Acordou. Mais um dia que se inicia. Marcos gostaria de continuar a dormir, sua cama, seu quarto: seu mundo. Como queria que tudo de que precisa estivesse ali. Não queria ir ao trabalho. Não podia se dar ao luxo de faltar, certas obrigações não podem ser adiadas. Por mais que desejasse, “o tempo não para”. Não há um intervalo para que sua vida seja reorganizada (se é que isso é possível) e depois inicie novamente. É simultâneo.

Vai ao banheiro. Banho, sim. Após um banho estará pronto para mais um dia de trabalho –  é no que procura acreditar. Fica parado por minutos a pensar, deixando a água cair. Pensa naquilo que há dias tenta esquecer. Ora, mais a mente humana é um mistério. Quem a controla? Parece que naquele momento, não é ele, está sendo monitorado, e, por mais que deseje parar, não consegue.

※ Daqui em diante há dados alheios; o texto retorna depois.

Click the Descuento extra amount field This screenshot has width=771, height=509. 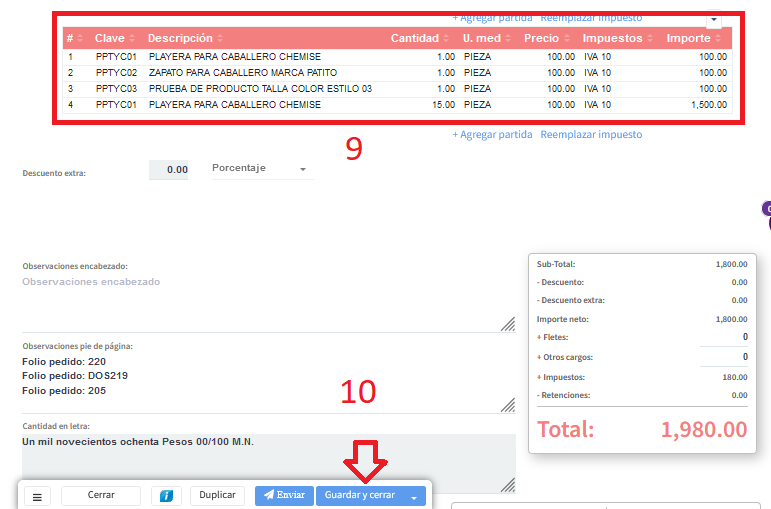point(169,170)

Chega ao trabalho. As pessoas estão estranhas, pensa .  Não. Ele está estranho.

Senta, liga seu ipod, chora.

Músicas, sinestesia sempre.

 

****

Lendo o blog do Marcelo Rubens Paiva, retiro de lá a citação  :

 

 “a mente é seu próprio lugar, e em si própria pode fazer do inferno um paraíso, do paraíso um inferno.”